I have some expertise on the so-called "rare codons", discussed in their article. Firstly, a bit of background. We all know that proteins are the work horses of biological systems. Protein amino acid sequences are encoded by DNA/RNA. Within a genome, a 3-base pair DNA sequence is called a codon and encodes an amino acid. However, this correlation is not unique. Many times, multiple kinds of 3-base pair DNA sequences can encode the same amino acid. Hypothetically, a DNA codon of "ABC" encodes an amino acid of alanine. Another DNA sequence of "XYZ" can also encode alanine. Then "DHK" combination can also encode alanine. So the amino acid alanine has 3 codes: ABC, XYZ and DHK. In the natural biological world, the chances of these 3 codes are not equal. Again hypothetically, in 60% of living species, you will find the combination of ABC coding alanine. In 39% of living species, you will find XYZ coding alanine. Only in 1% of living beings, you will see DHK coding alanine. This "DHK" is then considered as a "rare codon".

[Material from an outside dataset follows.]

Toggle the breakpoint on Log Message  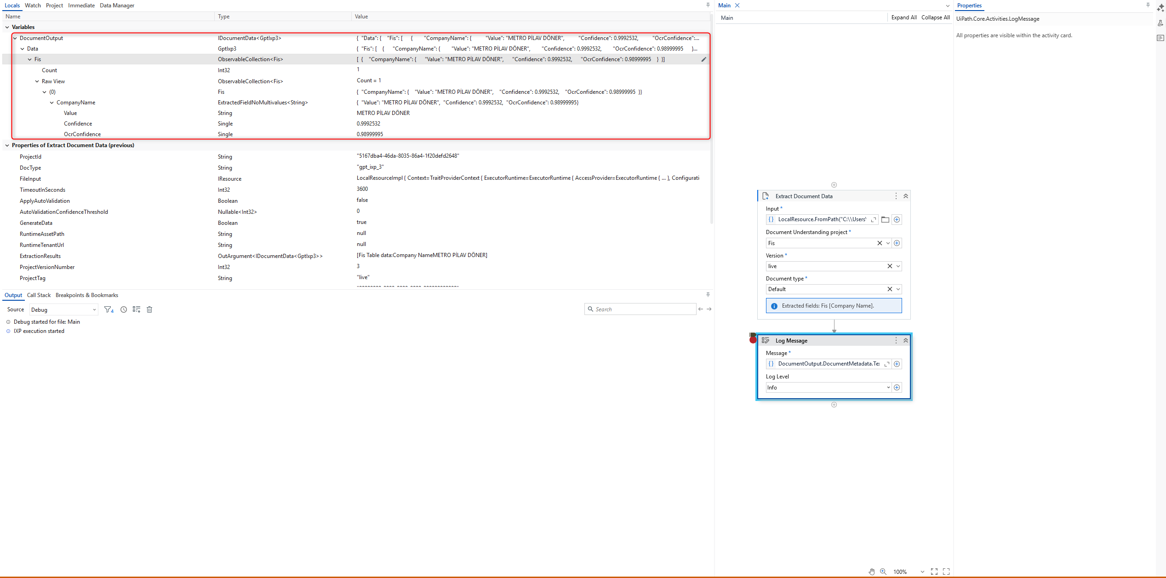click(753, 340)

"rare codons" are usually used by cells to suppress/limit the production of certain proteins. DNA is translated to RNA, then to proteins, by a complex machinery. This process of called transcription/translation. When you have "common codons", commonly found machines can be used to finish this process. When you have "rare codons", cells typically have very limited machinery that can recognize these weird DNA sequences, thus making the DNA-RNA-protein process more difficult. It's like someone writes a book using Hebrew. How many people can read Hebrew? How do you expect your book to be popular when no one knows what you are saying? This is what "rare codons" are. We hate "rare codons" in research because these weird sequences make every step of any experiment slow and difficult. Like every other profession, time is money. We need things to move along fast to produce data fast, so that we can publish and get funding. This is why there is a whole industry out there that aims to help researchers to convert all their natural "rare codons" to common codons. This is called codon optimization.
Now, this article actually says that they found a lot of "rare codons" coding the spike protein of SARS-CoV-2. Normally, this is actually a sign that no one has messed with it. As I mentioned above, researchers hate "rare codons". Whenever we want to work on a genome, we actually want to change them to common codons, as in "codon optimization". Companies charge us money to do that. But now, the authors of this article actually claim that these "rare codons" are evidence of human involvement??? This makes no sense whatsoever. Why would anyone use these weird DNA sequences on purpose, when they can easily use the common ones to achieve the same results (making the exact same proteins), but faster and cheaper? This article has no real evidence at all. Just speculations after speculations after speculations. No wonder they couldn't get it published anywhere. I would reject it outright if I were asked to review the manuscript.